Asymmetric play multiagent environment

I am trying to implement a multiagent environment to train it with Rllib’s scalable PPO algorithm. However, the stepping of the environment does not correspond to the MultiAgent environment pipeline. I will appreciate if someone could give me some assistance on how to implement the training of this environment. The pipeline of the environment is the following:

  • There are two agents A and B

  • Both agents train the same model with PPO but with independent weights.

  • Agent A has to end its episode (step x number of times and generate a rollout buffer) before agent B starts its episode. When agent B’s episode ends, agent A goes again.

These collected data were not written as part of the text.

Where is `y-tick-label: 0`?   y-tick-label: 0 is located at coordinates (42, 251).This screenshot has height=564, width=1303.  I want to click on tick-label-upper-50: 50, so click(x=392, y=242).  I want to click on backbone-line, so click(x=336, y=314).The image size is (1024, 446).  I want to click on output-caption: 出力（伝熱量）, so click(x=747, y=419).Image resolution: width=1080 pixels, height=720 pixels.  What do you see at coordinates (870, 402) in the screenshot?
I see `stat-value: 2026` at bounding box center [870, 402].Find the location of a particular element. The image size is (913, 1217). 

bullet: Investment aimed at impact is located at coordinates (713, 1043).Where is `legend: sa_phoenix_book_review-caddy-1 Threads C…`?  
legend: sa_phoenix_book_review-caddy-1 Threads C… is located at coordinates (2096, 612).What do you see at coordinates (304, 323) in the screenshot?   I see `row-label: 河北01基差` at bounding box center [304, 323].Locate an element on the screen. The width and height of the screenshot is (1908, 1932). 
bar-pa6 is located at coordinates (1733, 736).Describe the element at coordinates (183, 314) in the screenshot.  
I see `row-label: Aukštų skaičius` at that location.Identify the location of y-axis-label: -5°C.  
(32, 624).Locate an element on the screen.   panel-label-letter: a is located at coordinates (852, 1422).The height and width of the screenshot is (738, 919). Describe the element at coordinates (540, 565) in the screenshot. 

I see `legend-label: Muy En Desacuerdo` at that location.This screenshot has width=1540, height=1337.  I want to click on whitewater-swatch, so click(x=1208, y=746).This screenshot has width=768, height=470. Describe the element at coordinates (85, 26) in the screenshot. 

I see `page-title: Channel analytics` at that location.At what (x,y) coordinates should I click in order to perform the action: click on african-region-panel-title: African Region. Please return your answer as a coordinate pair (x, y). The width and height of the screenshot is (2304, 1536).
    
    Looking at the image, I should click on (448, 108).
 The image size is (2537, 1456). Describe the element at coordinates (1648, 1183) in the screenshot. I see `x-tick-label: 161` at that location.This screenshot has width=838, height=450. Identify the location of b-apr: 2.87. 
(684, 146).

  • Agent B’s episode depends on agent A’s final state.

Initially it looks like A and B can be defined as single agent environments. The issue is that B’s episode depends on A’s episode. The ideal will be to have a worker assigned for a pair of A and B environments and collect asynchronously rollout buffers for A and B. Is this possible with Rllib?

I would model this as a multi-agent environment with two agents, A and B, where each agent has its own policy (i.e., weights).

Inside the environment, you’d keep track of which agent is currently active and need to make sure that the step function only returns next observations for the agent that is acting next.
I.e., observations are a dict of agent ID → observation, and, AFIK, RLlib only gets actions from agents that have an observation. So if your environment always includes only the observation of the agent that is up next (A or B), only this agent is queried for the next action.

In doing so, only one agent acts at a time, still both agents have separate policies and the environment can depend on A and B.

I believe you can then run multiple copies of this environment in parallel, where each environment is specific to pairs of A and B agents. Not sure if duplicating the environment always makes sense in terms of scaling though: RLlib Training APIs — Ray v1.9.1


Thank you for your prompt and detailed response Stefan! This worked perfectly and there was no need to duplicate the environment.